━━━━━ Record extracts

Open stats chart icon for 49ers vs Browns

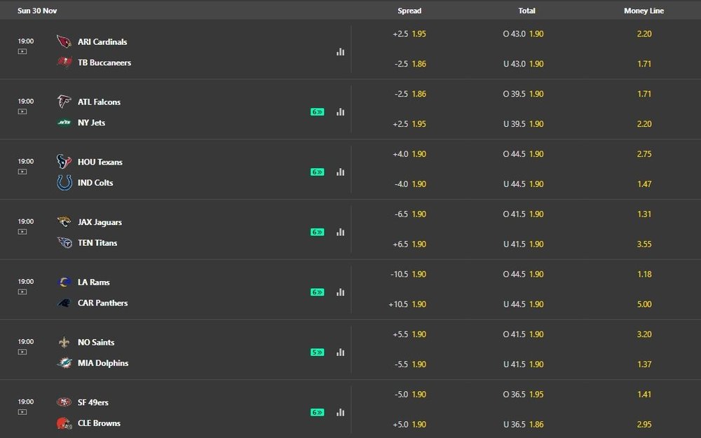[x=340, y=413]
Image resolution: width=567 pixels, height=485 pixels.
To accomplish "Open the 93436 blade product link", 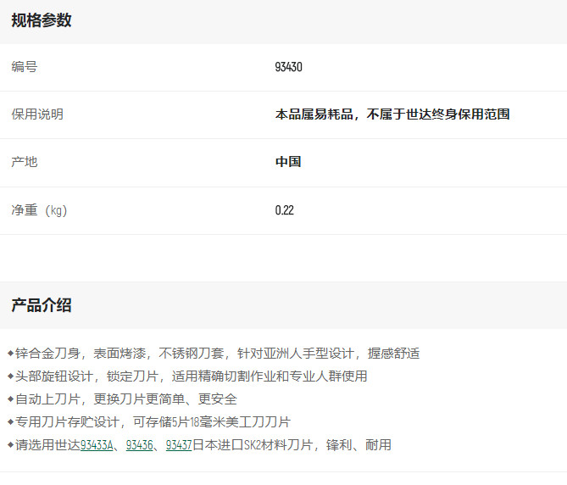I will click(x=139, y=445).

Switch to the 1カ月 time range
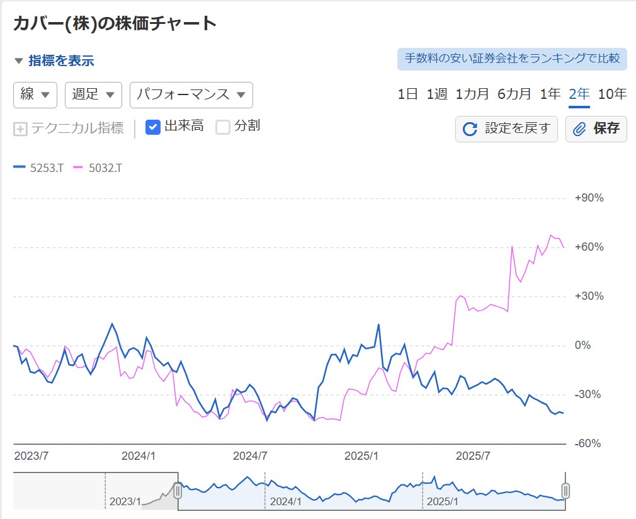click(472, 94)
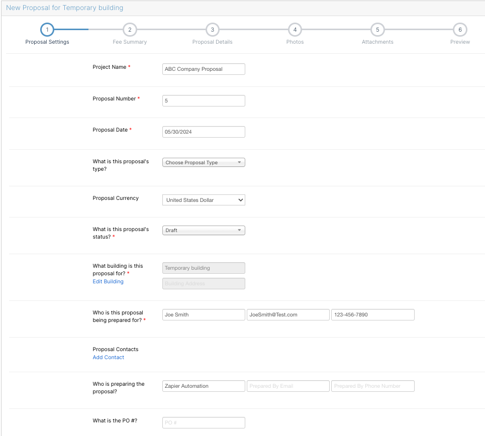Select the PO # input field
Image resolution: width=485 pixels, height=436 pixels.
203,422
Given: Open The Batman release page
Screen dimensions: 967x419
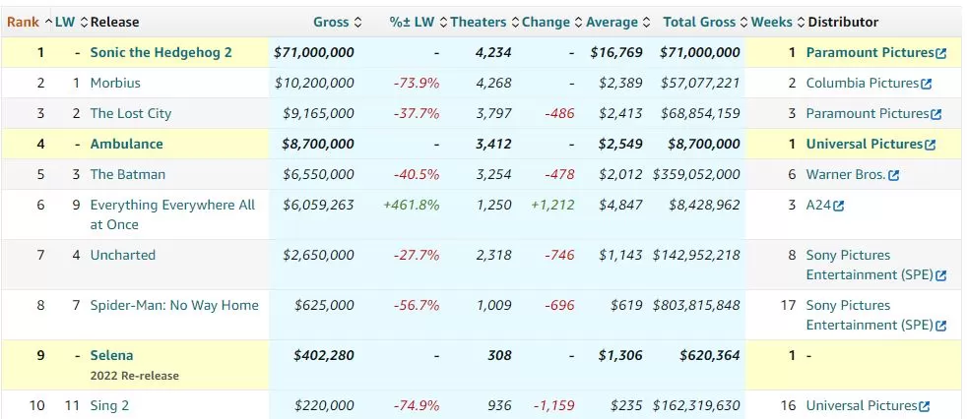Looking at the screenshot, I should point(128,174).
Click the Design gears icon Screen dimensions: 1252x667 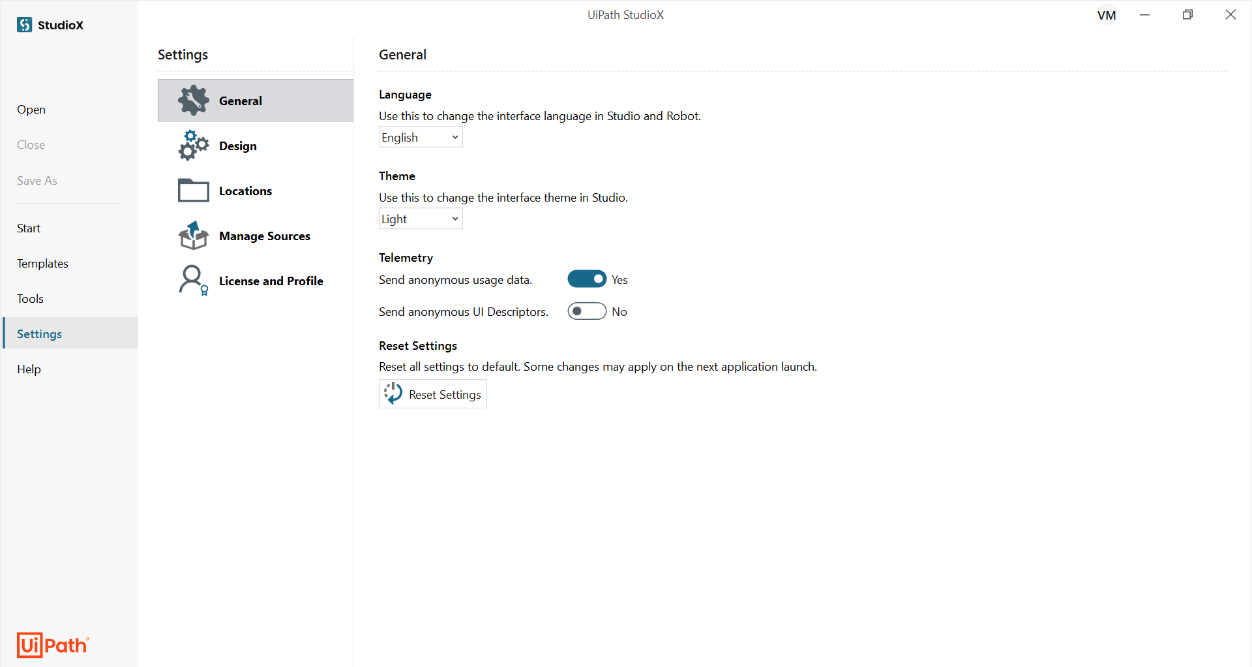(194, 146)
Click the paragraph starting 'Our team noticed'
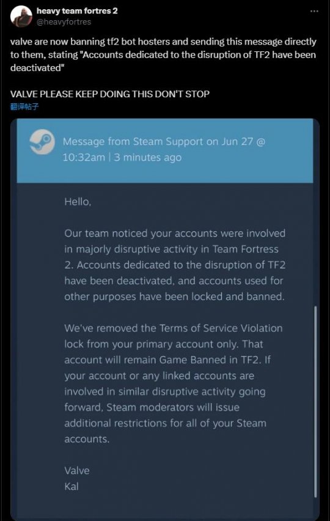 pyautogui.click(x=175, y=265)

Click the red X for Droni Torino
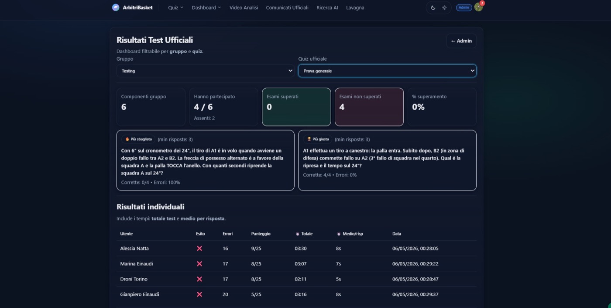[199, 279]
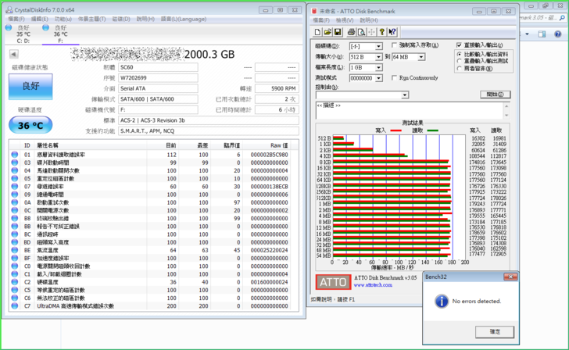Click the Save floppy disk icon in ATTO

pos(337,32)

━━━━━━━━━━

Would you please write out exactly the lines between the line containing "Click the paragraph" and the last line of the listing above, inclusive, without pictures?

### Output of the exercise
Click the paragraph starting 'Our team noticed'
 pyautogui.click(x=175, y=265)

Click the red X for Droni Torino
[199, 279]
Click the Save floppy disk icon in ATTO

pos(337,32)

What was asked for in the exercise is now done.